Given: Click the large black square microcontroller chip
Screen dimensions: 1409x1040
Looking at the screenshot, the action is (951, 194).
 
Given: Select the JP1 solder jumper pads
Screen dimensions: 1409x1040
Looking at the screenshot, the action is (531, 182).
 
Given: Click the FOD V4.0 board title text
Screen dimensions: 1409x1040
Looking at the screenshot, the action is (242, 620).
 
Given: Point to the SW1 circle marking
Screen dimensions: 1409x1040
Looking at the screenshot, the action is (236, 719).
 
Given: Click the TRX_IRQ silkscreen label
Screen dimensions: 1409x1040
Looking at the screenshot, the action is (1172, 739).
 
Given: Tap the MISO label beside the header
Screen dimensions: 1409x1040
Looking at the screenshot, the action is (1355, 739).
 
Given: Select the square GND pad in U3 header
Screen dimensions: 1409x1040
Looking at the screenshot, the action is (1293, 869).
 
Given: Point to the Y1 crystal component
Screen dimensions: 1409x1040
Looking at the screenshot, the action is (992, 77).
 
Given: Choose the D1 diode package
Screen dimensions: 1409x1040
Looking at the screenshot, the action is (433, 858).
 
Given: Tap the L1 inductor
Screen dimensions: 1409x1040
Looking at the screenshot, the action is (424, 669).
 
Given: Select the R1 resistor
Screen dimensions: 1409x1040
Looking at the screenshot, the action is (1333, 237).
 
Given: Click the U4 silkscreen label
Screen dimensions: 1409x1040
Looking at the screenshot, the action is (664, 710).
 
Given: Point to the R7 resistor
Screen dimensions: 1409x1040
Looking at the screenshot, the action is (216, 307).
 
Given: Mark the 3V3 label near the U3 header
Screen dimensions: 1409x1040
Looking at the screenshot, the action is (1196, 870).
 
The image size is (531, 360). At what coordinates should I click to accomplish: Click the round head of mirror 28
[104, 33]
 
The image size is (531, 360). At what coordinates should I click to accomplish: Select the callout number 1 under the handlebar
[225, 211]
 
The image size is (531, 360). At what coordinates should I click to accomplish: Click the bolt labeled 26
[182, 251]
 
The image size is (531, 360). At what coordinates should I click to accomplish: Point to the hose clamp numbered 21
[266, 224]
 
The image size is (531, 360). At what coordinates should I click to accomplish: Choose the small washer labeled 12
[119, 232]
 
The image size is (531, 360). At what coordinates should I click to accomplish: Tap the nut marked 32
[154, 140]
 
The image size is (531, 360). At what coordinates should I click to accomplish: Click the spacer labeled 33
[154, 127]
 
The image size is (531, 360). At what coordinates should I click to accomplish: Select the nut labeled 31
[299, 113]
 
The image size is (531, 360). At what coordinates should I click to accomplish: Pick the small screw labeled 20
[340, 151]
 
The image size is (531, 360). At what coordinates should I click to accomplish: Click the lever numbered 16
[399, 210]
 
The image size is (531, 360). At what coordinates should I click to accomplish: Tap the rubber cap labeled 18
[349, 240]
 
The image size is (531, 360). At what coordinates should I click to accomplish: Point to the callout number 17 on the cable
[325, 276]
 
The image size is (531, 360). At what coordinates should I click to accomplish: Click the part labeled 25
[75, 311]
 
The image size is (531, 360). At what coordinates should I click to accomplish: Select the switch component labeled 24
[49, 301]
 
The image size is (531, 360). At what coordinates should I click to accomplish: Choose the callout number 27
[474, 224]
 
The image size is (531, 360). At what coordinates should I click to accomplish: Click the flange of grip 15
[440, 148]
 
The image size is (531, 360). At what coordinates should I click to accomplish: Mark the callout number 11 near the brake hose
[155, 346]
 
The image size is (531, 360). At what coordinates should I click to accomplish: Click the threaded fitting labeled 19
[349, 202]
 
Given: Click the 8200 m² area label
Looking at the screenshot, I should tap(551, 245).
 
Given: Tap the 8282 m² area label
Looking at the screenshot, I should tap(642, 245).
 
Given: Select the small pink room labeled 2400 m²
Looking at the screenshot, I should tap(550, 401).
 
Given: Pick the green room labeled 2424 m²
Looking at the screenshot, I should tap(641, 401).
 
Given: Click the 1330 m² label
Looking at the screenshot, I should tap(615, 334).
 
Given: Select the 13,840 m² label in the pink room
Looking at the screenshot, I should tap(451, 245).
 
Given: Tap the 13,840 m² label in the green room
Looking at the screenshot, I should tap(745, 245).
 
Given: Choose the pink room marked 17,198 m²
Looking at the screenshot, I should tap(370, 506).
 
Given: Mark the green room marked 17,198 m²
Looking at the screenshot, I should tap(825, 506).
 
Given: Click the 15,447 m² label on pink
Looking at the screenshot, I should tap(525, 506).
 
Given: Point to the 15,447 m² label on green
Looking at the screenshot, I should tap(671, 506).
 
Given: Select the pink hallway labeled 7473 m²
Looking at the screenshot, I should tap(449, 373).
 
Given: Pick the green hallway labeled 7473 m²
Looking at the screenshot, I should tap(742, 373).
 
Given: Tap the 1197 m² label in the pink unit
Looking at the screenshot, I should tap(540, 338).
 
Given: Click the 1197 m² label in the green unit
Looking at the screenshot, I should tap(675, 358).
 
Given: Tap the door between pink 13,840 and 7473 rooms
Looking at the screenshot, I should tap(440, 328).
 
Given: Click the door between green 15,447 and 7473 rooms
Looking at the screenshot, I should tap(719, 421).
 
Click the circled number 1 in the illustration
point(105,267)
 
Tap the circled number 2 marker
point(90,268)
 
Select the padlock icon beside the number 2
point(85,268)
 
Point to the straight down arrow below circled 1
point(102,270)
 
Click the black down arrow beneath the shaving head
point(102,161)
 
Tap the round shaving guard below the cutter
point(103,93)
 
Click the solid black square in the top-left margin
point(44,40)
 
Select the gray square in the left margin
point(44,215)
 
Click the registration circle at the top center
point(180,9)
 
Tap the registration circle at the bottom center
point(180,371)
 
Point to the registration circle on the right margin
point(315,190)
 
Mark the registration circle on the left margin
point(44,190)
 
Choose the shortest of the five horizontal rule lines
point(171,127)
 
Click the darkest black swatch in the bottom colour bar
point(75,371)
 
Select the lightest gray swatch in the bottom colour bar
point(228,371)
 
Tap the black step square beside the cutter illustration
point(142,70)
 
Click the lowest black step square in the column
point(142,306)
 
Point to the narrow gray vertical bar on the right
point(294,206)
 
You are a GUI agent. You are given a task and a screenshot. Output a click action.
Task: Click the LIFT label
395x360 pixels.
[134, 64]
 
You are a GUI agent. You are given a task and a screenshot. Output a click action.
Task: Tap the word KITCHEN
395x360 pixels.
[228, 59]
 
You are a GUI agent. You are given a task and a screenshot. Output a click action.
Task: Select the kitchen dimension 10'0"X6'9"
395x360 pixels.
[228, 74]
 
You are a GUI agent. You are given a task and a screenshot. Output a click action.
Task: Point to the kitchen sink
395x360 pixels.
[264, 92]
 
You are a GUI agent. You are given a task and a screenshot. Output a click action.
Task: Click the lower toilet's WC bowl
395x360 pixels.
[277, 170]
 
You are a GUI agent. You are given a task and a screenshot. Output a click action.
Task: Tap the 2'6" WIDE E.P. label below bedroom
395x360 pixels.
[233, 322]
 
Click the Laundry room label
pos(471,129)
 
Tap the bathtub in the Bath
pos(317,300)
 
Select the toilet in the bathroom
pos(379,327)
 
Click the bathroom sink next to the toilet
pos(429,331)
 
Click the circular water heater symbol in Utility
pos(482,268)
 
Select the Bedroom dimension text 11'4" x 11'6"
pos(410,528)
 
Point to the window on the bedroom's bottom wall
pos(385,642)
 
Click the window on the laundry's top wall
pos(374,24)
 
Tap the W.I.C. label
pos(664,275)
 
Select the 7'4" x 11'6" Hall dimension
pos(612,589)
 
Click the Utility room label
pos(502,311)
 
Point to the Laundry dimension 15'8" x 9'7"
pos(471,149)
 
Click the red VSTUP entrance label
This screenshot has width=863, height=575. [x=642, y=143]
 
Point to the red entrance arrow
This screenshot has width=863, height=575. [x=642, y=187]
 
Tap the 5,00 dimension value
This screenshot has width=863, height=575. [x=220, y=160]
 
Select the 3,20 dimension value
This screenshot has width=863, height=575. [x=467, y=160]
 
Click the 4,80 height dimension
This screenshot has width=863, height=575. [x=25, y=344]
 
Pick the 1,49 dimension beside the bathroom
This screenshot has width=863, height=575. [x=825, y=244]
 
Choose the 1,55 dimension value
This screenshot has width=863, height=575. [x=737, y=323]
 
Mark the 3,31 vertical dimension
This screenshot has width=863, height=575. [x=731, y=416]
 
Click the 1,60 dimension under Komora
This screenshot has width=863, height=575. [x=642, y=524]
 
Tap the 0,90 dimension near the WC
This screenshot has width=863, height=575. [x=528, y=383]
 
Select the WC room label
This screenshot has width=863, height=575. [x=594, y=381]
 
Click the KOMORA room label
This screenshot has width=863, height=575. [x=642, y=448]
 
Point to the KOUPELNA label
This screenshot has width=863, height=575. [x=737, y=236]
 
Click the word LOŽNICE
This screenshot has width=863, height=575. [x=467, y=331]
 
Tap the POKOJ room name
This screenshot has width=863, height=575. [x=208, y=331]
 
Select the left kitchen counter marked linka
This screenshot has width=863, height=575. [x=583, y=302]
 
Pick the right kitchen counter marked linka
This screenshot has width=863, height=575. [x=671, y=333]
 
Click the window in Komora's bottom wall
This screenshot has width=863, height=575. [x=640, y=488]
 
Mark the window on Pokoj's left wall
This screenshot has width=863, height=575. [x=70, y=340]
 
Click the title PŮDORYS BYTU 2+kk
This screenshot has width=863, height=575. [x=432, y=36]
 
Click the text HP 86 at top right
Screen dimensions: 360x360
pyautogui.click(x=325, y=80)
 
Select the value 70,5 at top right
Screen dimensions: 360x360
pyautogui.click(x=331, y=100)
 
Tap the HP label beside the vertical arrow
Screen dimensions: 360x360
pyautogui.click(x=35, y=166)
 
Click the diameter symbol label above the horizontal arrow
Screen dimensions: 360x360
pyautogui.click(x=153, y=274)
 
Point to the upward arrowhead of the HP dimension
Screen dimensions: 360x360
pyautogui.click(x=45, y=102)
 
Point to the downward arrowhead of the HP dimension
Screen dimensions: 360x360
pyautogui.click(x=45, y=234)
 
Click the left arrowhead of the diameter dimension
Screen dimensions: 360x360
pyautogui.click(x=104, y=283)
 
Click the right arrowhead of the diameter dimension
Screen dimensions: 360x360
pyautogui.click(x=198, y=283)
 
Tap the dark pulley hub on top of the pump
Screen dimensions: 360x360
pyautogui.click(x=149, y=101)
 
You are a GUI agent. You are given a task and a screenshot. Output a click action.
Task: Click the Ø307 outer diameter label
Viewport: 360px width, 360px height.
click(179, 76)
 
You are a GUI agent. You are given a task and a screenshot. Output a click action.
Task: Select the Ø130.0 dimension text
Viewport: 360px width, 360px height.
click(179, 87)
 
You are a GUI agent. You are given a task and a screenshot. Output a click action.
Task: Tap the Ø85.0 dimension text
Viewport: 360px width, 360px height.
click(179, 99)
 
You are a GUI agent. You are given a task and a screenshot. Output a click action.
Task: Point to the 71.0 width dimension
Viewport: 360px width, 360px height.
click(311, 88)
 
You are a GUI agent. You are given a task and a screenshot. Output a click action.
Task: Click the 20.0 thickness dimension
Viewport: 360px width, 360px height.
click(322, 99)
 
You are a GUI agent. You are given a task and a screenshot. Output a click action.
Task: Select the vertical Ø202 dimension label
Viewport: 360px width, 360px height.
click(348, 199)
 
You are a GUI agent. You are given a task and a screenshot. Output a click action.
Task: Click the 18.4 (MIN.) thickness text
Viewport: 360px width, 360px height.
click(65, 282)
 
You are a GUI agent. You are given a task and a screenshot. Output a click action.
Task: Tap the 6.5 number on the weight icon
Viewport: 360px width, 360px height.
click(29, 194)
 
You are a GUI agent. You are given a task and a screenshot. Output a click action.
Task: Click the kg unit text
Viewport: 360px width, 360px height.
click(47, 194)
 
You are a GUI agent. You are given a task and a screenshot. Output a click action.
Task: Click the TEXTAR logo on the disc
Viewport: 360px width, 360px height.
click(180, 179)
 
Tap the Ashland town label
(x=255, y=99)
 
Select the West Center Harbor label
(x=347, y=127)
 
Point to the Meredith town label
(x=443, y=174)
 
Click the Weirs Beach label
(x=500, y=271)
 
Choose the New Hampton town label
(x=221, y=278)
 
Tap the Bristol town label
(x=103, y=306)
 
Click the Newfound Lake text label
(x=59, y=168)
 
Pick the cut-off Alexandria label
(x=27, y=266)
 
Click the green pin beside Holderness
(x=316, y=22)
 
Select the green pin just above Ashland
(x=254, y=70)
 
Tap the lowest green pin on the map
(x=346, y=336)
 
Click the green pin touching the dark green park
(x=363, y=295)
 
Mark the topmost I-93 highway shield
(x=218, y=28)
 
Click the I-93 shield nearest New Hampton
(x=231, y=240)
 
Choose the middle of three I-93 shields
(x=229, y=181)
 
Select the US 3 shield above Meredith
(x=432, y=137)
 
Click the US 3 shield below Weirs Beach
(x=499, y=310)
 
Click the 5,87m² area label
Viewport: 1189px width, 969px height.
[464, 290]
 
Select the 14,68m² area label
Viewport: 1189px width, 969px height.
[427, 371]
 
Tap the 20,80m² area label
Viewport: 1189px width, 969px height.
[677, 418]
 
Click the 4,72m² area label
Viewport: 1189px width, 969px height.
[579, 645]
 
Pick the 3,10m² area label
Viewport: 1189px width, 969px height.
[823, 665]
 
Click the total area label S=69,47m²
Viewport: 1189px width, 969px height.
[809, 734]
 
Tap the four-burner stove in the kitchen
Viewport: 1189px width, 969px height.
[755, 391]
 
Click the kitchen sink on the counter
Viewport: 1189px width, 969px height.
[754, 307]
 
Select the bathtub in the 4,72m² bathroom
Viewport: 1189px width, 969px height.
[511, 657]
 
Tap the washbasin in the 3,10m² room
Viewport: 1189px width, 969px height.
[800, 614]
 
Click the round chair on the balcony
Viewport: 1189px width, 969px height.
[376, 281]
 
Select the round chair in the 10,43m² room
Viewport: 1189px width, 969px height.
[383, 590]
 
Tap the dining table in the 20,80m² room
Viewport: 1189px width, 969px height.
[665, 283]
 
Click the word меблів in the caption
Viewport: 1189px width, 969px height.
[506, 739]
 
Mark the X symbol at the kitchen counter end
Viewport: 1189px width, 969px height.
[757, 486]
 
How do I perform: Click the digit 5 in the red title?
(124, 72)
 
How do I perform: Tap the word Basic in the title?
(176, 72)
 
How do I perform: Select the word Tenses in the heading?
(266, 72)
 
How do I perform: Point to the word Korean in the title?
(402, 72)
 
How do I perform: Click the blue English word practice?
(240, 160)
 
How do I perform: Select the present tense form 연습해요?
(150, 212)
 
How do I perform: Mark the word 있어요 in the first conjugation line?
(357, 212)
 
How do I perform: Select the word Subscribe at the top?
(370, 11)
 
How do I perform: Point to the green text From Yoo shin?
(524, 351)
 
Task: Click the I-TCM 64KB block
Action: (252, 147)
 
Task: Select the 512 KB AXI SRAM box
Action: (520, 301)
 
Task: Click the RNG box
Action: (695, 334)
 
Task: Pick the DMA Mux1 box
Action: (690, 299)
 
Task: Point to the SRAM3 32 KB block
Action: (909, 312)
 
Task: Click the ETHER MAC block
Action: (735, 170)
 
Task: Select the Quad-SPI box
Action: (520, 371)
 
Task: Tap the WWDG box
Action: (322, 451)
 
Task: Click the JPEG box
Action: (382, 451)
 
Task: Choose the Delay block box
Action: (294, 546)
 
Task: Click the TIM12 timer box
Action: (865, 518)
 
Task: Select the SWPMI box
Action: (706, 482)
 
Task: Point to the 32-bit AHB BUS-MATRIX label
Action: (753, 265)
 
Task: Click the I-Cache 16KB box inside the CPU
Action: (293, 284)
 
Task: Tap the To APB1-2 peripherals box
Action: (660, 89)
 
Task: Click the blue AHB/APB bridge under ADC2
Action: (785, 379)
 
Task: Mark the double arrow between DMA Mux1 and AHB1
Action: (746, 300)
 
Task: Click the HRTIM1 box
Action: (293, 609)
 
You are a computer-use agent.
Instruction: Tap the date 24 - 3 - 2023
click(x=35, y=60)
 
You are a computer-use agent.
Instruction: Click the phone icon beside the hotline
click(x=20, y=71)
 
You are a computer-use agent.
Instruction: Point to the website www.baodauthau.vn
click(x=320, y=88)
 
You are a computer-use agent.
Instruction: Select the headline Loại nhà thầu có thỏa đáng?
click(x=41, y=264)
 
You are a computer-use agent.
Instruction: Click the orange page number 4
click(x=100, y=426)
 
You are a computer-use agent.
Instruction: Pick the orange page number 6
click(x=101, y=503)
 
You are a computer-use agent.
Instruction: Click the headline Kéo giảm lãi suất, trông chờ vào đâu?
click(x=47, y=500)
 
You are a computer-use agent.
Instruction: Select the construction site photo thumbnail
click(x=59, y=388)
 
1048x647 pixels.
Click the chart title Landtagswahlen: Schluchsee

____________

> **SET EXERCISE**:
Format the lines starting at the one containing "Point to the upward" and ending at the one containing "pyautogui.click(x=149, y=101)" as a Markdown table with the columns Row and Line text, leaving out blank lines.

> **ANSWER TO THE TASK**:
| Row | Line text |
|---|---|
| 1 | Point to the upward arrowhead of the HP dimension |
| 2 | Screen dimensions: 360x360 |
| 3 | pyautogui.click(x=45, y=102) |
| 4 | Point to the downward arrowhead of the HP dimension |
| 5 | Screen dimensions: 360x360 |
| 6 | pyautogui.click(x=45, y=234) |
| 7 | Click the left arrowhead of the diameter dimension |
| 8 | Screen dimensions: 360x360 |
| 9 | pyautogui.click(x=104, y=283) |
| 10 | Click the right arrowhead of the diameter dimension |
| 11 | Screen dimensions: 360x360 |
| 12 | pyautogui.click(x=198, y=283) |
| 13 | Tap the dark pulley hub on top of the pump |
| 14 | Screen dimensions: 360x360 |
| 15 | pyautogui.click(x=149, y=101) |